Identification of Scopoletin and Chlorogenic Acid as Potential Active Components in Sunflower Calathide Enzymatically Hydrolyzed Extract towards Hyperuricemia

It is known that sunflower (Helianthus annuus L.) calathide enzymatically hydrolyzed extract (SCHE) contributes to the regulation of serum uric acid (UA); however, evidence regarding its bioactive components and mechanism are lacking. We identified two water-soluble components (scopoletin and chlorogenic acid) that are abundant in sunflower calathide, especially evaluated for the inhibition of xanthine oxidase (XO) and the expression levels of urate transporters with SCHE. Molecular docking of a chlorogenic acid–XO complex was more stable than that of the Scopoletin–XO, and its binding pockets, which closed the Mo = S center, was similar to xanthine pockets. Moreover, chlorogenic acid exhibited stronger inhibition than that of the scopoletin below 260 $\mathsf{\mu }\mathrm{M}$, despite the IC₅₀ of scopoletin (577.7 $\mathsf{\mu }\mathrm{M}$) being lower than that chlorogenic acid (844.7 $\mathsf{\mu }\mathrm{M}$) on the UA generation assessed by a spectrophotometer in vitro.
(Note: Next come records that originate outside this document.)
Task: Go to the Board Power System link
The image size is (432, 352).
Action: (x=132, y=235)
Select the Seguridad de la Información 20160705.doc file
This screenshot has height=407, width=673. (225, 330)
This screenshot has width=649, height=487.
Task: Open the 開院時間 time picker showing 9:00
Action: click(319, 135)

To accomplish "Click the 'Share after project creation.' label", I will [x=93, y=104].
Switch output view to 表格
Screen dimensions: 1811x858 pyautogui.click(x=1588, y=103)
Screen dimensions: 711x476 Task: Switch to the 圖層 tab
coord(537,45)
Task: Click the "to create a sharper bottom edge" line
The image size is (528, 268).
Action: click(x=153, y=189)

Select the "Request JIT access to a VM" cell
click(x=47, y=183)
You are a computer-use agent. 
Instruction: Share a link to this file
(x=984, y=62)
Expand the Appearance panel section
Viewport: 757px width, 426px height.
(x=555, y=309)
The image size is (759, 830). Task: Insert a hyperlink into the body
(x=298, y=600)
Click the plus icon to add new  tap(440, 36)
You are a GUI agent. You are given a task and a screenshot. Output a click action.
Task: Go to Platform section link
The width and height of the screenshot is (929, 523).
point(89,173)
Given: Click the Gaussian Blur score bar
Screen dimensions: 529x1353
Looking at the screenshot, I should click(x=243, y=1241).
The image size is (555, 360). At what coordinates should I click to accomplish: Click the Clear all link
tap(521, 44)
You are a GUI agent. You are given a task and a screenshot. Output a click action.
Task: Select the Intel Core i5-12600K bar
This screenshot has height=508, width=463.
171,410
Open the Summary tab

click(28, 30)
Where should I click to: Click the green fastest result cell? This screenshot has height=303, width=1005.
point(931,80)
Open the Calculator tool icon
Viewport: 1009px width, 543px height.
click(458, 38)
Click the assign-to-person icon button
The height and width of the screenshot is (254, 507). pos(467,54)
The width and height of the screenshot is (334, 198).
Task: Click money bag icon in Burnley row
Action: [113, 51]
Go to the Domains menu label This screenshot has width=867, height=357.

It revealed that chlorogenic acid and scopoletin were competitive inhibitors of XO. In addition, the SCHE (300 $\mathsf{\mu }$g/mL) and chlorogenic acid (0.75 mM) obviously inhibited urate transporter 1 (URAT1) and glucose transporter 9 (GLUT9) expression levels, while scopoletin significantly upregulated the expression of GLUT9. To summarize, chlorogenic acid served a crucial role in UA regulation consistent with the SCHE and functioned as an important ingredient of SCHE. The strategic analysis of SCHE combined with scopoletin and chlorogenic acid may contribute to the development of food supplemental alternatives on UA metabolism and the reduction of agricultural byproduct waste.